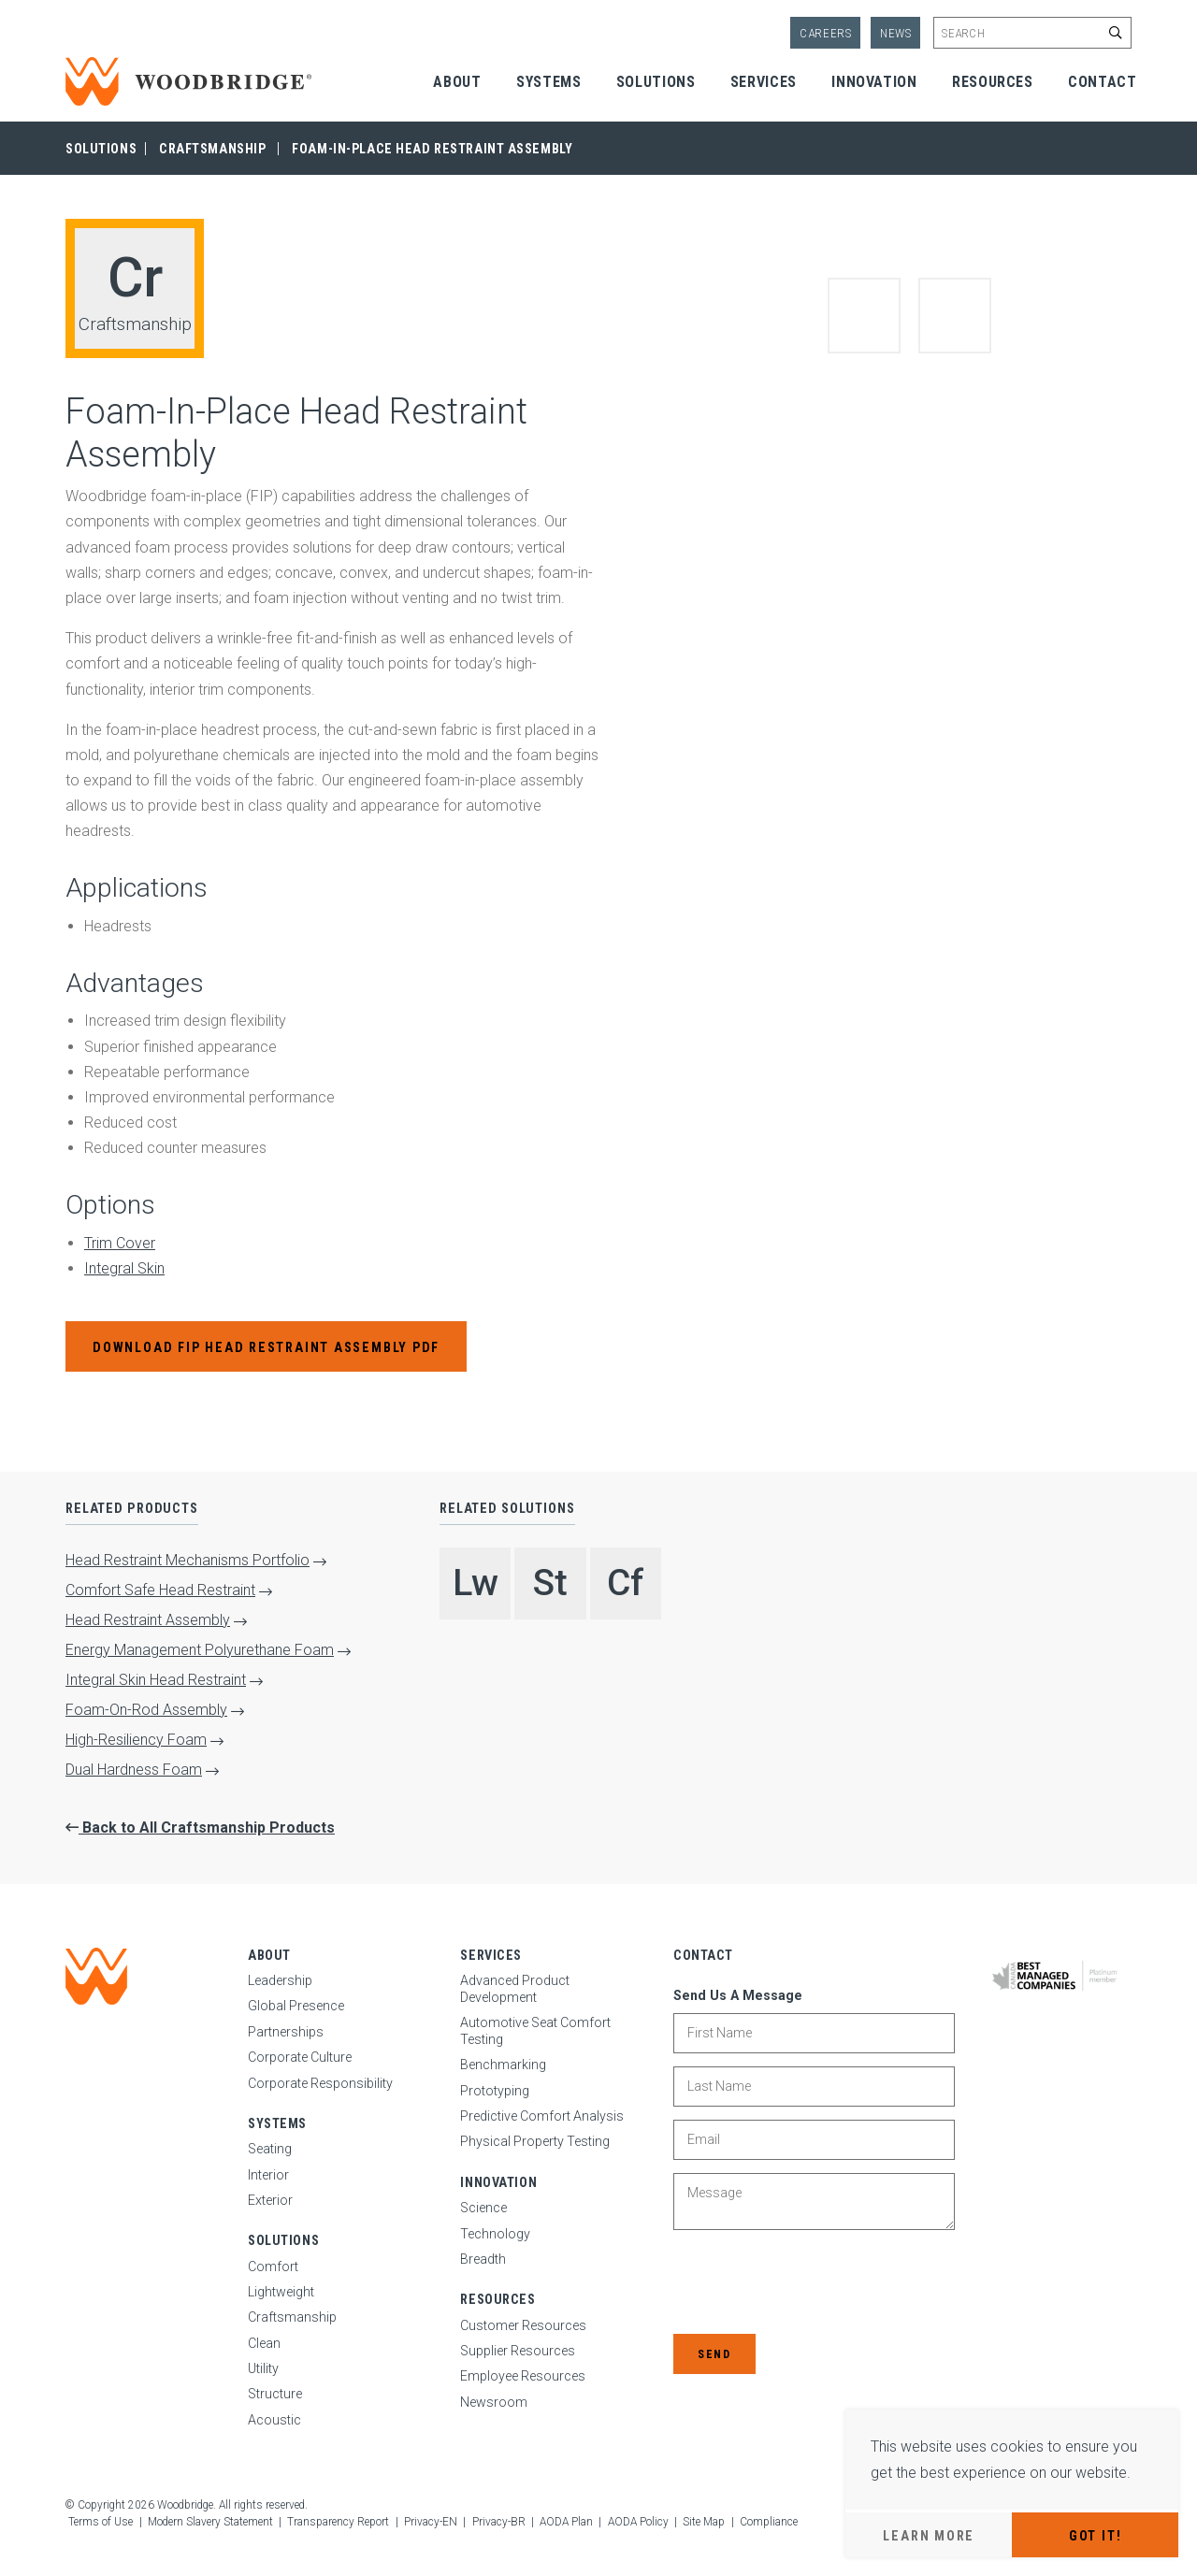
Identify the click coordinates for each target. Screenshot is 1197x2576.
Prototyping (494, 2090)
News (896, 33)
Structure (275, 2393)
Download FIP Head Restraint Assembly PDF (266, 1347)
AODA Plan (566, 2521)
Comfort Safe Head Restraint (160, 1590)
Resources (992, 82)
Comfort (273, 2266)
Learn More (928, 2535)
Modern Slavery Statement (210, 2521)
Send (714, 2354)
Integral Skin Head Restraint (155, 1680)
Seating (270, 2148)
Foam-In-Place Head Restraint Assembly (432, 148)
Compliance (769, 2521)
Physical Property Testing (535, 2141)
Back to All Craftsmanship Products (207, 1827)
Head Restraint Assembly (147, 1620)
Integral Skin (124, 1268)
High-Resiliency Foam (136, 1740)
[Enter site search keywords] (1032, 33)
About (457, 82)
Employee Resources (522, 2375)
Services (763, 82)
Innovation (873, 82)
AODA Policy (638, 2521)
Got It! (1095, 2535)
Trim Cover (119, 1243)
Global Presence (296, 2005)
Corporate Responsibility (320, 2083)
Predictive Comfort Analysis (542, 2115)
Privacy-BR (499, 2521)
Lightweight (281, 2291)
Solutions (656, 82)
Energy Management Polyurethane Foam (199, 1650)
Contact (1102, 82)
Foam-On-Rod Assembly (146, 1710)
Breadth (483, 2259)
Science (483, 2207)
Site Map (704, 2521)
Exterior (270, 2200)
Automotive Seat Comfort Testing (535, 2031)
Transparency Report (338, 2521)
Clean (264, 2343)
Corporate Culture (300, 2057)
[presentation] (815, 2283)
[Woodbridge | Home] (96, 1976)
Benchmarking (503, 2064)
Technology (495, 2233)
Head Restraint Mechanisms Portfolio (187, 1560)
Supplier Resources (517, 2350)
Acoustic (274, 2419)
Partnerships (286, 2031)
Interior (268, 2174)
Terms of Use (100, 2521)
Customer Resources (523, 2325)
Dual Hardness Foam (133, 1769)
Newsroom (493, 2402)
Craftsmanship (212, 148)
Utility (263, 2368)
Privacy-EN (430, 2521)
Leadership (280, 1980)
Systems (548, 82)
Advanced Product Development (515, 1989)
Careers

BRIEF: Scale the coordinates in the entries by 2.55 and round each result to a whole number, with halves rounding up. Rewrite each line in full, starting with the line with "Integral Skin (124, 1268)" and going on through the line with "Global Presence (296, 2005)", and give only those lines.

OUTPUT OF THE TASK:
Integral Skin (316, 3233)
High-Resiliency Foam (347, 4437)
[Enter site search keywords] (2632, 84)
About (1165, 209)
Employee Resources (1331, 6056)
Services (1946, 209)
Innovation (2226, 209)
AODA Policy (1627, 6429)
Got It! (2792, 6464)
Trim Cover (303, 3170)
Global Presence (755, 5113)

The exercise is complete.